I'm Rebecca Mahoney, a freelance journalist, fiction writer & manuscript editor who likes to chat about books & writing, share editing tips, and muse about the freelance life. Visit my full website at rebeccamahoney.com.
I love language. Most writers do, I think. We love playing with words, manipulating prose, casting metaphors and painting imagery. We love making the words dance on the page.
We hold great stock by all those writing rules, the ones aimed at making our prose tighter, our sentences more interesting: Show, don’t tell. Every word has to earn its place on the page. Avoid adverbs. Try not to repeat words or phrases. Stick to “said” and “asked” in your dialogue tags. And so on.
But being a good writer—even a great writer—isn’t enough if you want to sell your book.
In fact, here’s the big writing secret you need to know if you want to land an agent, see your book published, or gain a following of loyal readers: The success of your book isn’t really about the writing at all.
It’s about the story.
In the book world, story always trumps the quality of the writing. It pains me to say that, given how much I love words and language, but let’s face it—people don’t read for luminous prose alone, even word nerds like myself.

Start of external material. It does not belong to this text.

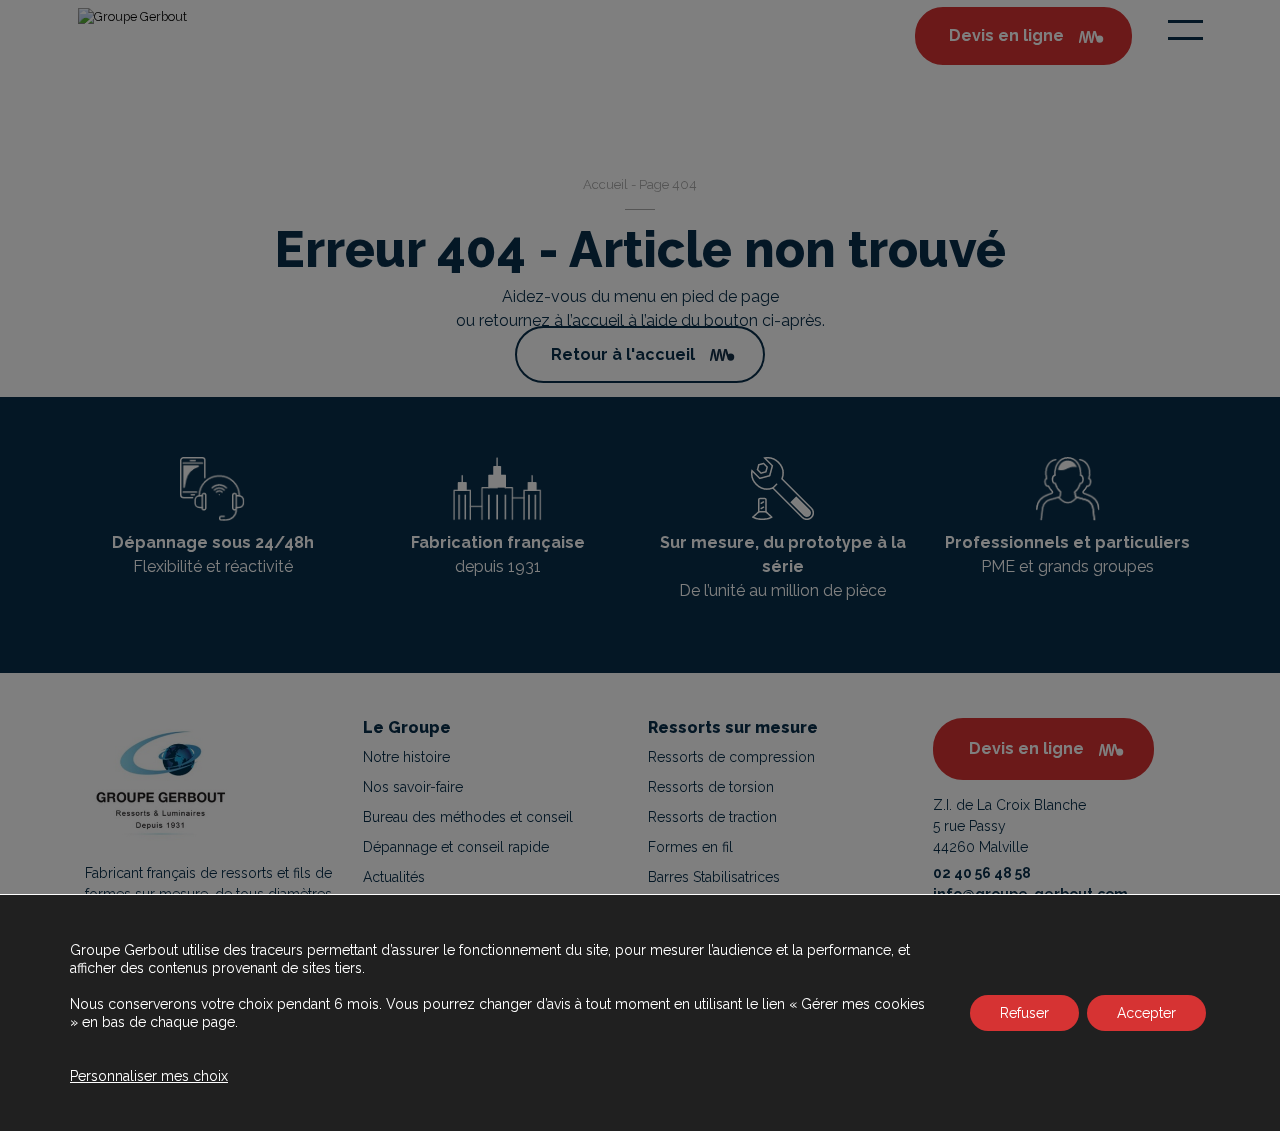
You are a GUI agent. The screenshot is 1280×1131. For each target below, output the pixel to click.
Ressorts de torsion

They read for story. They read for immersion. For entertainment. For excitement. Even in nonfiction, they’re looking for that story arc, for that overarching theme that keep them hooked, interested and invested. This is why there are so many books that aren’t necessarily well written but do very well commercially: because they have strong stories (example: The Da Vinci Code).
Fresh, gorgeous prose is a draw and a bonus. But it’s not the priority—not for a reader, and not for an agent or editor. And it shouldn’t be for you, the writer.
Think about it: a good line editor can easily and quickly help you improve your prose. But it’s much harder to fill in plot holes, or overcome a lack of tension.
If you want your book to sell, then focus on the story. Focus on the plot and the narrative, on character development, on tension and pacing. Get feedback on that story through beta testing or by working with a content editor, and use that feedback to hone your story.
Only after you’ve put your story through the ringer should you start polishing your prose.
And by all means, make that language shine. Make it as original and interesting as you possibly can.
Lately, I’ve seen a lot of writer friends getting really hung up on the language side of things—fretting about their metaphors and sensory descriptions, or over-relying on self-editing programs that only focus on line edits but offer little or nothing in the way of big-picture feedback.
It’s a good thing to try to improve your writing skills—to write leaner, to create more fresh and original prose. For many of us, that’s where the magic happens.
But if you want your book to sell, remember: story is king.